▶ [DIRECTIONS]
Reproduce every record below word for word, including each answer, changing nothing.

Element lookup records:
%%

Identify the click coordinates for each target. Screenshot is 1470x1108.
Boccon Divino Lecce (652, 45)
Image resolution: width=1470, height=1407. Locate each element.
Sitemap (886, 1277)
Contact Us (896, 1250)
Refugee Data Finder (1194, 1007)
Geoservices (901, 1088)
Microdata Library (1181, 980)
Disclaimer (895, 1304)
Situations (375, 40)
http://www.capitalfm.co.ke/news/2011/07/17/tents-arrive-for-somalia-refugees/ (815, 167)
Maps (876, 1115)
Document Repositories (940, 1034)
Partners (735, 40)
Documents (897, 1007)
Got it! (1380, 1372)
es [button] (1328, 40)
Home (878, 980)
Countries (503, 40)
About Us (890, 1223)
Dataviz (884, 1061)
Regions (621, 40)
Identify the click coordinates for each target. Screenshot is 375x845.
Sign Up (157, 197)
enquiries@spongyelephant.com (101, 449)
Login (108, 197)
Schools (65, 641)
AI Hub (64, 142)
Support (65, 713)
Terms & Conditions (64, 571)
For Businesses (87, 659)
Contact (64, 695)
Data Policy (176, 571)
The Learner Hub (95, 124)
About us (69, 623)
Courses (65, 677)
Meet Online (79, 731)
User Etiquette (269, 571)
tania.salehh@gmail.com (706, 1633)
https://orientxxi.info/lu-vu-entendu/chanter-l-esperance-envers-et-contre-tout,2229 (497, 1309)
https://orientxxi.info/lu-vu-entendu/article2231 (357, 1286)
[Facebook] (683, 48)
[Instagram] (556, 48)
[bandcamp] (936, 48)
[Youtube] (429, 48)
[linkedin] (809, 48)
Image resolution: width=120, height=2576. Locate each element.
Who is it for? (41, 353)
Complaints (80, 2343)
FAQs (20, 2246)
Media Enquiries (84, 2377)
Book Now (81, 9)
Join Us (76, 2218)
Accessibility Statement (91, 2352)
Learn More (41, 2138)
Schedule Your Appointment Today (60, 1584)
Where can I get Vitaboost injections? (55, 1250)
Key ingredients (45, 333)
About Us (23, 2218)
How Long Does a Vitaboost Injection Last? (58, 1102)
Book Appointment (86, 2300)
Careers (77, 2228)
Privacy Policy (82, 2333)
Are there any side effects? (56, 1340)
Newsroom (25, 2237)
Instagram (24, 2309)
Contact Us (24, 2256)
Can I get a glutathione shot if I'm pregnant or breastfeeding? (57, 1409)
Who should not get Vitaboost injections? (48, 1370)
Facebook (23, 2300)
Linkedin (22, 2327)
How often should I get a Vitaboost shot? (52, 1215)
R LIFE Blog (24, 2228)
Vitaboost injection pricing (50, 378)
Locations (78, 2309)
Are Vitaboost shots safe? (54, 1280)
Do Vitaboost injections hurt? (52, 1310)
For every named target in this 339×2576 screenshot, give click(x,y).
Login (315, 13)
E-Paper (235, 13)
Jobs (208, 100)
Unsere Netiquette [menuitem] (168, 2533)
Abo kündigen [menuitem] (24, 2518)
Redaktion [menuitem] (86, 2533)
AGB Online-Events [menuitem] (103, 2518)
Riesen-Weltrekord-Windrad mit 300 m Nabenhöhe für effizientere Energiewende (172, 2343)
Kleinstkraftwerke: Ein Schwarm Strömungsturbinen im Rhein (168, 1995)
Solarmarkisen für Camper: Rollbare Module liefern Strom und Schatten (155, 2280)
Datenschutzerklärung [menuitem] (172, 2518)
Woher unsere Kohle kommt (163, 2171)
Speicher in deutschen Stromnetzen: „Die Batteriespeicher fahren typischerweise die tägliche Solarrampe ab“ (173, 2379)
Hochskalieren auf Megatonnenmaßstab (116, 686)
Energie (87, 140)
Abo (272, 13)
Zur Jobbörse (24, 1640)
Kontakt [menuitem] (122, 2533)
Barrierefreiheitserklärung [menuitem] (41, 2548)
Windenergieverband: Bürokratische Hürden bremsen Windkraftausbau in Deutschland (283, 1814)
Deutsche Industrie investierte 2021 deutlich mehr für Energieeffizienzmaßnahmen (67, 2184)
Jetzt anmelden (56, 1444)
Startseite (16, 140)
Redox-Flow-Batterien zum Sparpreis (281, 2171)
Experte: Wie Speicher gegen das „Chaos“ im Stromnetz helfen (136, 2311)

%%

▶ [SOLUTION TO THE EXERCISE]
Identify the click coordinates for each target. Screenshot is 1470x1108.
Boccon Divino Lecce (652, 45)
Image resolution: width=1470, height=1407. Locate each element.
Sitemap (886, 1277)
Contact Us (896, 1250)
Refugee Data Finder (1194, 1007)
Geoservices (901, 1088)
Microdata Library (1181, 980)
Disclaimer (895, 1304)
Situations (375, 40)
http://www.capitalfm.co.ke/news/2011/07/17/tents-arrive-for-somalia-refugees/ (815, 167)
Maps (876, 1115)
Document Repositories (940, 1034)
Partners (735, 40)
Documents (897, 1007)
Got it! (1380, 1372)
es [button] (1328, 40)
Home (878, 980)
Countries (503, 40)
About Us (890, 1223)
Dataviz (884, 1061)
Regions (621, 40)
Identify the click coordinates for each target. Screenshot is 375x845.
Sign Up (157, 197)
enquiries@spongyelephant.com (101, 449)
Login (108, 197)
Schools (65, 641)
AI Hub (64, 142)
Support (65, 713)
Terms & Conditions (64, 571)
For Businesses (87, 659)
Contact (64, 695)
Data Policy (176, 571)
The Learner Hub (95, 124)
About us (69, 623)
Courses (65, 677)
Meet Online (79, 731)
User Etiquette (269, 571)
tania.salehh@gmail.com (706, 1633)
https://orientxxi.info/lu-vu-entendu/chanter-l-esperance-envers-et-contre-tout,2229 (497, 1309)
https://orientxxi.info/lu-vu-entendu/article2231 (357, 1286)
[Facebook] (683, 48)
[Instagram] (556, 48)
[bandcamp] (936, 48)
[Youtube] (429, 48)
[linkedin] (809, 48)
Image resolution: width=120, height=2576. Locate each element.
Who is it for? (41, 353)
Complaints (80, 2343)
FAQs (20, 2246)
Media Enquiries (84, 2377)
Book Now (81, 9)
Join Us (76, 2218)
Accessibility Statement (91, 2352)
Learn More (41, 2138)
Schedule Your Appointment Today (60, 1584)
Where can I get Vitaboost injections? (55, 1250)
Key ingredients (45, 333)
About Us (23, 2218)
How Long Does a Vitaboost Injection Last? (58, 1102)
Book Appointment (86, 2300)
Careers (77, 2228)
Privacy Policy (82, 2333)
Are there any side effects? (56, 1340)
Newsroom (25, 2237)
Instagram (24, 2309)
Contact Us (24, 2256)
Can I get a glutathione shot if I'm pregnant or breastfeeding? (57, 1409)
Who should not get Vitaboost injections? (48, 1370)
Facebook (23, 2300)
Linkedin (22, 2327)
How often should I get a Vitaboost shot? (52, 1215)
R LIFE Blog (24, 2228)
Vitaboost injection pricing (50, 378)
Locations (78, 2309)
Are Vitaboost shots safe? (54, 1280)
Do Vitaboost injections hurt? (52, 1310)
For every named target in this 339×2576 screenshot, give click(x,y).
Login (315, 13)
E-Paper (235, 13)
Jobs (208, 100)
Unsere Netiquette [menuitem] (168, 2533)
Abo kündigen [menuitem] (24, 2518)
Redaktion [menuitem] (86, 2533)
AGB Online-Events [menuitem] (103, 2518)
Riesen-Weltrekord-Windrad mit 300 m Nabenhöhe für effizientere Energiewende (172, 2343)
Kleinstkraftwerke: Ein Schwarm Strömungsturbinen im Rhein (168, 1995)
Solarmarkisen für Camper: Rollbare Module liefern Strom und Schatten (155, 2280)
Datenschutzerklärung [menuitem] (172, 2518)
Woher unsere Kohle kommt (163, 2171)
Speicher in deutschen Stromnetzen: „Die Batteriespeicher fahren typischerweise die tägliche Solarrampe ab“ (173, 2379)
Hochskalieren auf Megatonnenmaßstab (116, 686)
Energie (87, 140)
Abo (272, 13)
Zur Jobbörse (24, 1640)
Kontakt [menuitem] (122, 2533)
Barrierefreiheitserklärung [menuitem] (41, 2548)
Windenergieverband: Bürokratische Hürden bremsen Windkraftausbau in Deutschland (283, 1814)
Deutsche Industrie investierte 2021 deutlich mehr für Energieeffizienzmaßnahmen (67, 2184)
Jetzt anmelden (56, 1444)
Startseite (16, 140)
Redox-Flow-Batterien zum Sparpreis (281, 2171)
Experte: Wie Speicher gegen das „Chaos“ im Stromnetz helfen (136, 2311)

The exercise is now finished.